Work request 1:
Answer these questions from the text on high-dose treatment and stem cell transplants for AML:
(a) How does the text describe stem cells?
(b) What is a transplant called when the stem cells are donated by someone else?
(c) When is high-dose treatment usually used?
Work request 2: Write the next part of the text on high-dose treatment and stem cell transplants for AML, starting after its final sentence.

Text section:
High-dose treatment and stem cell transplants for acute myeloid leukaemia (AML)
Having high-dose treatment and a stem cell transplant allows you to have much higher doses of chemotherapy than usual. This may help to improve the chances of curing the leukaemia, or prolonging a remission.
This involves having very high doses of chemotherapy and sometimes radiotherapy over a few days. High-dose treatment is usually used after initial chemotherapy treatment.
As well as destroying any leukaemia cells, the high-dose treatment also destroys the healthy stem cells in the bone marrow. Stem cells are blood cells in the very earliest stage of development. They develop into the different types of blood cell.
To help you recover from the high-dose treatment, you’ll be given a drip (infusion) of stem cells after it. The stem cells find their way to the bone marrow where they start producing new blood cells.
The stem cells can either be donated by someone else (allogeneic transplant) or you can use your own (autologous transplant). People with AML are more likely to have an allogeneic transplant than an autologous transplant.
Stem cell transplants may benefit a number of people with AML, but they may not be suitable for everyone. If your specialist thinks high-dose treatment and a stem cell transplant is necessary or an option for you, they will discuss it with you in detail.

[Stored records]
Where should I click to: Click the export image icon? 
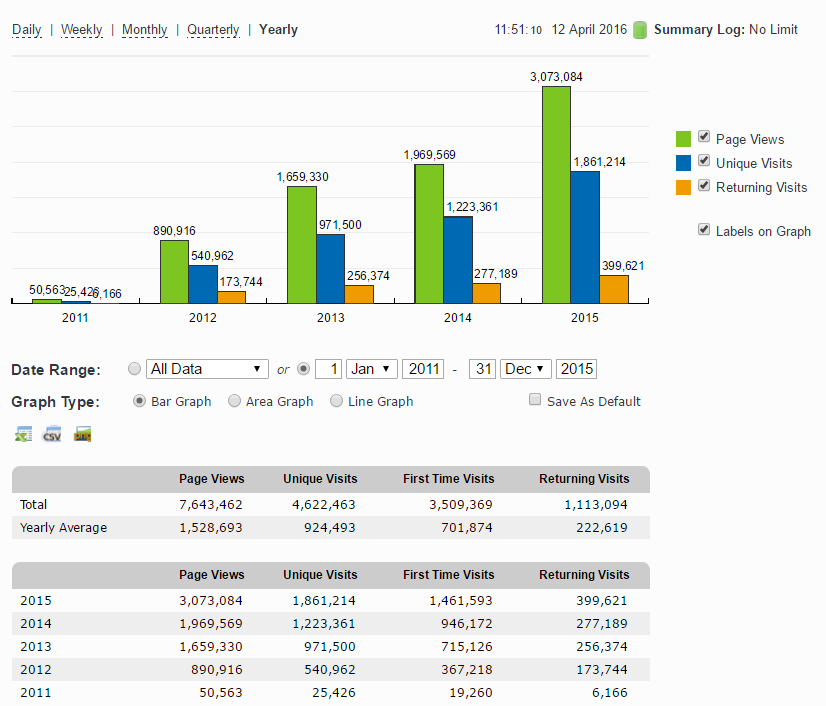82,434
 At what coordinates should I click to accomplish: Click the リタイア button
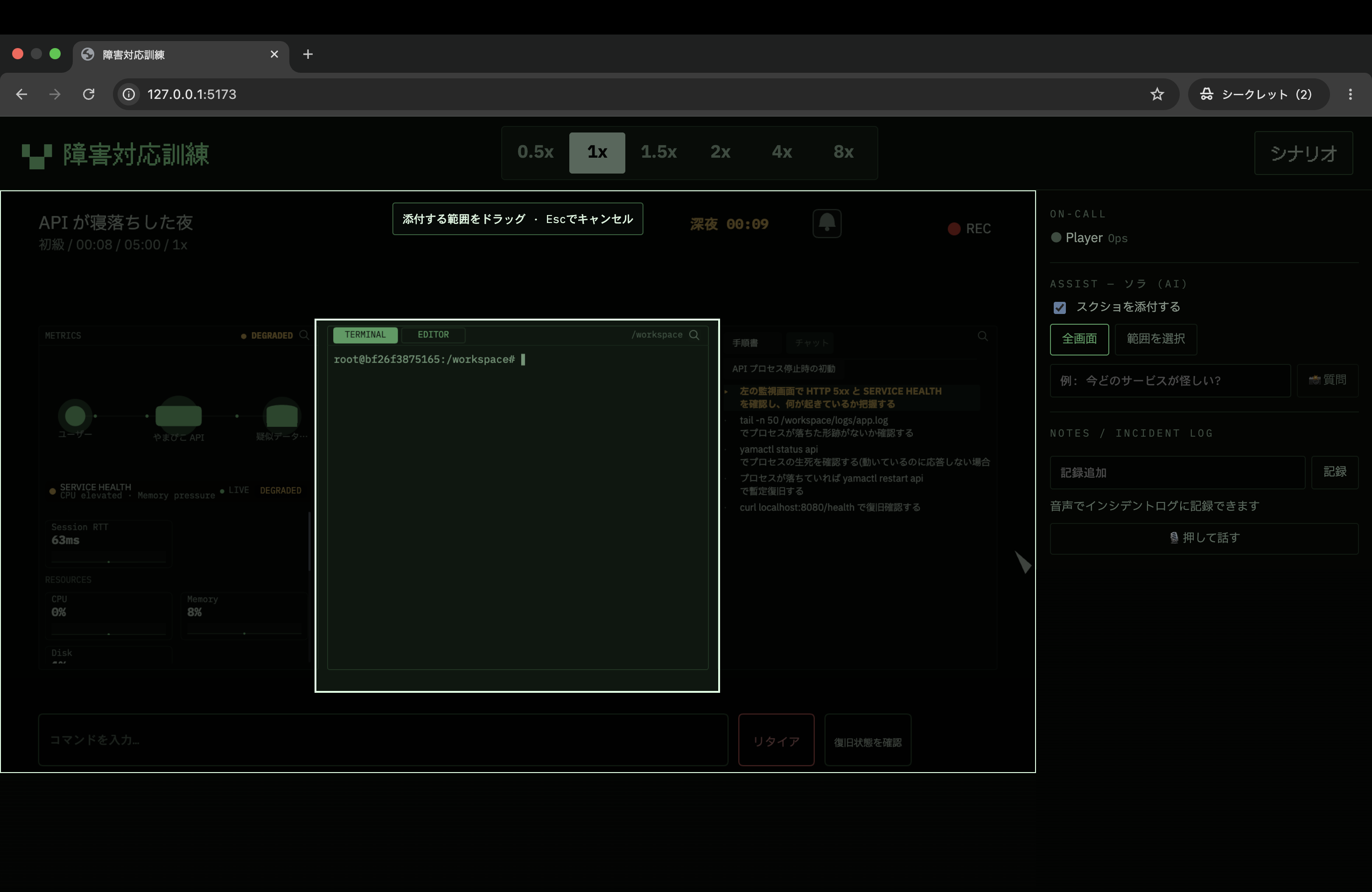click(x=776, y=740)
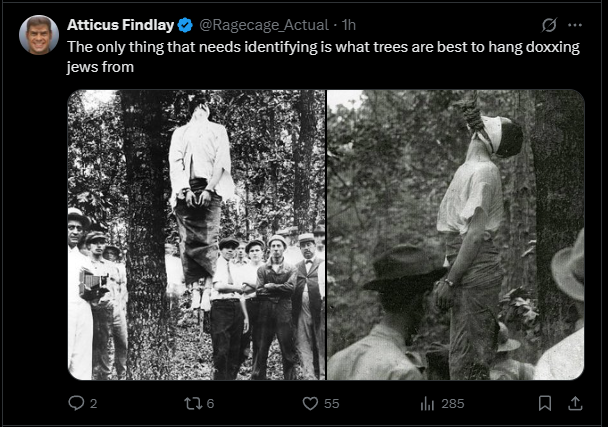The image size is (608, 427).
Task: Open the Atticus Findlay display name link
Action: click(120, 24)
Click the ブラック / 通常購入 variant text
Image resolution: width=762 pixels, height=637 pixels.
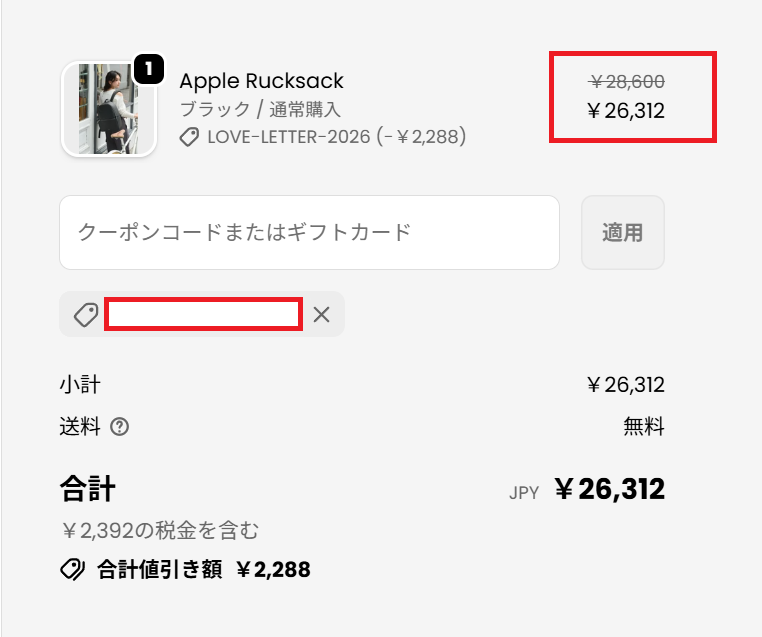(x=260, y=109)
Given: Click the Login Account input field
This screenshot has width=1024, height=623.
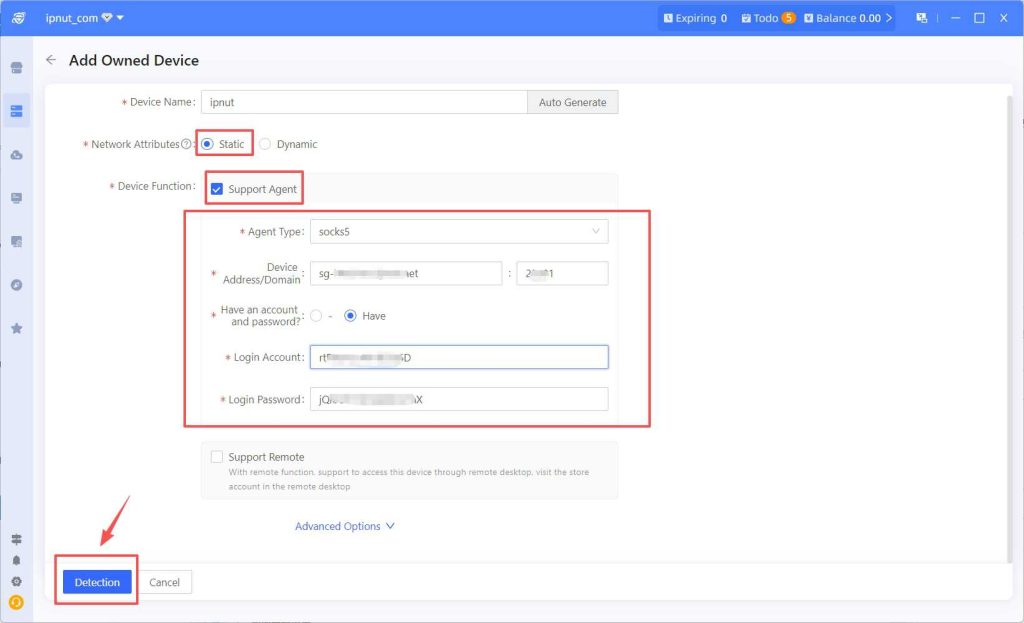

Written response 1:
(a) Blood cells in the very earliest stage of development, which develop into the different types of blood cell.
(b) An allogeneic transplant.
(c) After initial chemotherapy treatment.

Written response 2:
Allogeneic stem cell transplants
Most people with AML who have high-dose treatment will be given stem cells from a donor. This type of transplant is called an allogeneic stem cell transplant. The donor will usually be a sibling (your brother or sister). Sometimes the donor may not be related but is still a ‘close match’. This is called a matched unrelated donor (MUD) transplant. It’s also sometimes possible to collect donor stem cells from umbilical cord blood. This is blood taken from umbilical cords and stored in a cord blood bank.
Donor stem cells contain healthy immune cells, which attack any leukaemia cells that might still be there.
After you’ve been given the high-dose treatment, the donor stem cells are given to you through a drip (intravenous infusion) using your central line, PICC line or implantable port.
Autologous stem cell transplant
A transfusion of your own stem cells can also be done, although this is less commonly used. This is called high-dose treatment with stem cell support, or an autologus stem cell transplant. If you have APL that has come back after treatment, you may have an autologous stem cell transplant.
Before you have high-dose treatment, some of your stem cells will be collected from your blood. You can have this done as an outpatient. The stem cells are then stored and after you’ve had the high-dose treatment, they’re given back to you through a drip using your central line, PICC line or implantable port.
Bone marrow transplants
Bone marrow transplants are similar to stem cell transplants. Instead of taking stem cells from the blood, some of your own or your donor’s bone marrow is collected. The liquid bone marrow contains stem cells that can be given to you in a drip after you’ve had the high-dose treatment.
We have more detailed information about allogeneic (donor) stem-cell transplants and autologous stem cell transplants.
After a transplant
‘My husband had a room to himself, so we took pictures of key family members and blue tacked them to a picture already on the wall. We also stuck all of his cards to the door for him to see.’
After any type of transplant, the new stem cells take a few weeks to settle in your bone marrow and produce the blood cells you need. During this time, you’ll have very low immunity. You’ll probably need to stay in hospital and be nursed in a single room for a few weeks. This is done to reduce your risk of infection until your white blood cell count has recovered.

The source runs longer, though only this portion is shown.